Cultured cells were collected, spun, washed with PBS, and then resuspended at 1–10 million cells/mL in PBS. CFSE (Biolegend, Cat #423801) was prepared per the manufacturer’s protocol to make a 5mM stock solution in DMSO. At time of use, this stock solution was diluted 1:1000 in PBS for a 5μM working solution, and then added in a 1:1 v/v ratio to the cell suspension. After mixing, cells were incubated for 5 minutes in the dark at room temperature. The stain was then quenched with a volume of media that was 5× the stain volume (e.g. 2ml + 10ml), and incubated for one minute at room temperature in the dark. Cells were then spun down and resuspended in X-vivo media prior to restimulation.

For CFSE staining of arrayed cells that were edited with RNPs, cells were collected from multiple replicate plates and combined into a deep well 96-well plate. Cells were spun down in the deep-well plate and after decanting the media, resuspended in 0.5mL of PBS per well using a manual multichannel pipette. CFSE was prepared to make a 5uM working solution in PBS per the manufacturer’s protocol as described above. Next, 0.5mL of the 5μM CFSE was then added in a 1:1 v/v ratio to each well of cells using the multichannel pipette. After mixing, cells were incubated for 5 minutes in the dark at room temperature. The stain was then quenched with 1 mLs of X-Vivo media using a multichannel pipette, and incubated for one minute at room temperature in the dark. Cells were then spun down in the deep-well plate, CFSE was decanted, and then cells were resuspended in X-Vivo media prior to restimulation.

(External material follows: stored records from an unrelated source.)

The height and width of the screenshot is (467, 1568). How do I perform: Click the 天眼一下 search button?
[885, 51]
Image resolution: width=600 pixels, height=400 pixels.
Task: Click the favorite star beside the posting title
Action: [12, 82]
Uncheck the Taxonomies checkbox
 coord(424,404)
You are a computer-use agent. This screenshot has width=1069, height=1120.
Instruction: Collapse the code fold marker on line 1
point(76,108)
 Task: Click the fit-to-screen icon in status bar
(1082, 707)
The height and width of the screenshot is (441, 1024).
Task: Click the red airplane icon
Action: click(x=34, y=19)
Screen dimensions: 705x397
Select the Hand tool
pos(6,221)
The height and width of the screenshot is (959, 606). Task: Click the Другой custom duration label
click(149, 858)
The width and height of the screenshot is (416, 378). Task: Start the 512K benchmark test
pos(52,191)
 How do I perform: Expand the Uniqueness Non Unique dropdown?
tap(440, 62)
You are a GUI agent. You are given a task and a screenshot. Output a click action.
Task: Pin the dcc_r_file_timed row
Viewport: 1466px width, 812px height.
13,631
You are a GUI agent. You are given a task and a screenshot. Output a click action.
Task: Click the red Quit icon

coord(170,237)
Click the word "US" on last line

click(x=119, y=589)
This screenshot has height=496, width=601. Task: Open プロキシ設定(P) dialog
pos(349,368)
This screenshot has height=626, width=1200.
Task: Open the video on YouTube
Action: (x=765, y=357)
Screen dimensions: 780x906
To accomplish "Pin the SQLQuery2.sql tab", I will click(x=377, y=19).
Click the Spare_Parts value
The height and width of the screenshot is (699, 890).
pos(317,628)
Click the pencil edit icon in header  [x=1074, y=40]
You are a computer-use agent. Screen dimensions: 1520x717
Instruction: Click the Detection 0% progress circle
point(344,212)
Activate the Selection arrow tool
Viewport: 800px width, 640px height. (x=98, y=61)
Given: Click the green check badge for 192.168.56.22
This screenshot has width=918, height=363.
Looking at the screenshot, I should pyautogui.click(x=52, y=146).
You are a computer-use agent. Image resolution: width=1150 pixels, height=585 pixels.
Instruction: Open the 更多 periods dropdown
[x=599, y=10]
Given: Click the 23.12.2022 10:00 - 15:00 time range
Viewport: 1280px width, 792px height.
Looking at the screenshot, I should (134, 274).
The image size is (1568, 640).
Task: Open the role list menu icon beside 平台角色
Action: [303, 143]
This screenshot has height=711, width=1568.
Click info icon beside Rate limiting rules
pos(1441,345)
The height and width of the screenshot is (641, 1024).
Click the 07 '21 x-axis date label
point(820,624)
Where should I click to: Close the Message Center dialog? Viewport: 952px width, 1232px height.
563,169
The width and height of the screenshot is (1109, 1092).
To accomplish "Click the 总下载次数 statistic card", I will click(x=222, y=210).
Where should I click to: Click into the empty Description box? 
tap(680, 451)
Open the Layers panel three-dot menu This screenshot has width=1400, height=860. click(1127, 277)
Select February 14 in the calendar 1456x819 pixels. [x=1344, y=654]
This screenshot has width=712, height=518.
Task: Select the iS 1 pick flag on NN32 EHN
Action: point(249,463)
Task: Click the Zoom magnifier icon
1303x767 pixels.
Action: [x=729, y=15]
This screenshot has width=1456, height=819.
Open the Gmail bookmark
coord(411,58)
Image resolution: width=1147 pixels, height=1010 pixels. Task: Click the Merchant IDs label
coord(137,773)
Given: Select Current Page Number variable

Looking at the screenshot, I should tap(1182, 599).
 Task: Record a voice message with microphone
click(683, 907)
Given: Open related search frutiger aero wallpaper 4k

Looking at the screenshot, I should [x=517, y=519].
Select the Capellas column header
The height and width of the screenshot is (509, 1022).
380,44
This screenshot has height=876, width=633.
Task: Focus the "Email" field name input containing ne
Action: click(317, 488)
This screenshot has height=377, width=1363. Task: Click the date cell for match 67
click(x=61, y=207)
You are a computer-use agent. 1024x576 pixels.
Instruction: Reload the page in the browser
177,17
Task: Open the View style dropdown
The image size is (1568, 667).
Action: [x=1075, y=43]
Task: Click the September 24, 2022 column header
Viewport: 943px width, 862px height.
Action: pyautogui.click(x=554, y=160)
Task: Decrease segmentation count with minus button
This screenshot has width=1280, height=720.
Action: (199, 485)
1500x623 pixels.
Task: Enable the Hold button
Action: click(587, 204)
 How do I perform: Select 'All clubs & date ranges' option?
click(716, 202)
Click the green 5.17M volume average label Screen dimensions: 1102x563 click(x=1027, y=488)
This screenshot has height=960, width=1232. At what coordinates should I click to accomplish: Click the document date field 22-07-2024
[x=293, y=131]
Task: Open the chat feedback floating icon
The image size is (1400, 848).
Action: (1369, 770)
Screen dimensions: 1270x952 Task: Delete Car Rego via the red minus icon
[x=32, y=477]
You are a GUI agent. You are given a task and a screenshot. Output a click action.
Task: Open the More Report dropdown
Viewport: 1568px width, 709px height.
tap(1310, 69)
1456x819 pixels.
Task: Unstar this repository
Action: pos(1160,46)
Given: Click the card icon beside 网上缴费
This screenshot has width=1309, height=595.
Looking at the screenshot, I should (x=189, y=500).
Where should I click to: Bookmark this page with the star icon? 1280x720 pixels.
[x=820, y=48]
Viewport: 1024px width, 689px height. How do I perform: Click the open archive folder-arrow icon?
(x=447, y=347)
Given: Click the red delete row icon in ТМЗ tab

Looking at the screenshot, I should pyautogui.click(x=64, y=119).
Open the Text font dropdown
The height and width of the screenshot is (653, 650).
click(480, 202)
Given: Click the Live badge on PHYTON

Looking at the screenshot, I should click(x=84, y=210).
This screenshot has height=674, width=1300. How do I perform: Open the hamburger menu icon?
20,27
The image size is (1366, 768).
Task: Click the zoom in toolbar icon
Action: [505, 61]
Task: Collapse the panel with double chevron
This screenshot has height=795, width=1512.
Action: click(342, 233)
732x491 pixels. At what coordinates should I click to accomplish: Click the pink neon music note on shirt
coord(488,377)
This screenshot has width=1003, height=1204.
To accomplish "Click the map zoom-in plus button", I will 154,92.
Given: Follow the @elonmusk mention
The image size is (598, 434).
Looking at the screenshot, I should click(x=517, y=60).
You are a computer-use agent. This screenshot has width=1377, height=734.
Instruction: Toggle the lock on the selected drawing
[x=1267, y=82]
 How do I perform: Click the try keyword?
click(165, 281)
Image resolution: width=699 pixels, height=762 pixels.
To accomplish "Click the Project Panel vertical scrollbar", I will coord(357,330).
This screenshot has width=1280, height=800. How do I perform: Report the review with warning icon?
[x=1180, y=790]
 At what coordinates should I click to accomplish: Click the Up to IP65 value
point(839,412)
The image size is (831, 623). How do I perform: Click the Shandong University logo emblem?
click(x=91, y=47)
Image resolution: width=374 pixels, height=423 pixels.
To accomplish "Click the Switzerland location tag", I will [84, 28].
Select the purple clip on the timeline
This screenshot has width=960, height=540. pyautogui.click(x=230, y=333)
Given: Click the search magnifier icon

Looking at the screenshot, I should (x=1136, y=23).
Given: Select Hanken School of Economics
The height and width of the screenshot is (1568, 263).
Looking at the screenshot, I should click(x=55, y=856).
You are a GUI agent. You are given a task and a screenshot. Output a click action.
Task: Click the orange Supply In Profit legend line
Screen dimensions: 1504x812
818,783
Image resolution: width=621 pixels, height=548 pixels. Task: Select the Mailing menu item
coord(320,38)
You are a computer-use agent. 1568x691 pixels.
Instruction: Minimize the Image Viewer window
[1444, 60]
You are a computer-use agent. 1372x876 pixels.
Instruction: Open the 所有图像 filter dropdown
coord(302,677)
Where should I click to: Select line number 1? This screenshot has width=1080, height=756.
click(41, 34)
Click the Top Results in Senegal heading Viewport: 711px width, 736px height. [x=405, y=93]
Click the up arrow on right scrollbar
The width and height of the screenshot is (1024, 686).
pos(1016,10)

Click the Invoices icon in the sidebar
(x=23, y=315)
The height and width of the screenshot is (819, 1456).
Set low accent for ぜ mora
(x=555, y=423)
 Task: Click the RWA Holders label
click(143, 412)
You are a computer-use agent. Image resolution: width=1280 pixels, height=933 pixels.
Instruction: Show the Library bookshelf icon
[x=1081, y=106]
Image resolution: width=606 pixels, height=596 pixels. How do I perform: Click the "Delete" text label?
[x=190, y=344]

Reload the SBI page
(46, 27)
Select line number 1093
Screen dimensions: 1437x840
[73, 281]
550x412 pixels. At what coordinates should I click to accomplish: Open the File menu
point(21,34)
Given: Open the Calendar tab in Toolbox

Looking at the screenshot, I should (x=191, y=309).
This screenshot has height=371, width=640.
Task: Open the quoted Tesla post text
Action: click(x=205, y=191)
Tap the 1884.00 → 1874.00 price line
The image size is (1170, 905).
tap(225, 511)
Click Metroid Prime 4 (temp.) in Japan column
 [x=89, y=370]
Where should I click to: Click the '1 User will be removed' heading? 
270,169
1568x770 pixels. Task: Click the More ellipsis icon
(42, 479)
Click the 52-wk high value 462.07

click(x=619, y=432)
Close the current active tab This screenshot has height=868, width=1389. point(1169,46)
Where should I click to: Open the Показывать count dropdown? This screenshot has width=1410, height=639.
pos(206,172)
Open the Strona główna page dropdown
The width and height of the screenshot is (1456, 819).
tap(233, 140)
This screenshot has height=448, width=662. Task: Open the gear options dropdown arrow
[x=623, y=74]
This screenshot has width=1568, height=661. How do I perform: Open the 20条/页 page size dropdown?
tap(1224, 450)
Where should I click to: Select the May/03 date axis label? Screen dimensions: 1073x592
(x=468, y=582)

T Cell Proliferation Screen Pipeline

PBMCs from multiple healthy human donors were isolated from TRIMA residuals, as above. After CD8+ T cells isolation (Day 0), cells were stimulated with plate-bound anti-human CD3/CD28 and IL-2 at 50U/mL. The following day, 24 hours after stimulation (Day 1), cells were transduced with concentrated lentivirus encoding the pooled sgRNA library, as above. 24 hours after transduction (Day 2), cells were electroporated with Cas9 protein. Cells were then cultured in media with IL-2 at 50U/mL and split every two days, keeping a density of 1e6 cells/mL. On day 14, cells were CFSE stained and then restimulated with ImmunoCult Human CD3/CD28/CD2 T Cell Activator (STEMCELL, Cat #10970). ImmunoCult was used at 1/16 of the manufacturer’s recommended dose of 25μL/1e6 cells.. Four days later cells were FACS sorted based on CFSE level. Specifically, we defined the non-proliferating cells as those with the highest CFSE peak, and the highly proliferative cells as in the 3rd highest CFSE peak and below (Figure S1G). For the T cell proliferation screen with adenosine receptor 2A agonist, CGS-21680 (TOCRIS, Cat #1063), CGS- 21680 was first resuspended in DMSO for a stock solution of 10mM, and then added to media for a final concentration of 20μM.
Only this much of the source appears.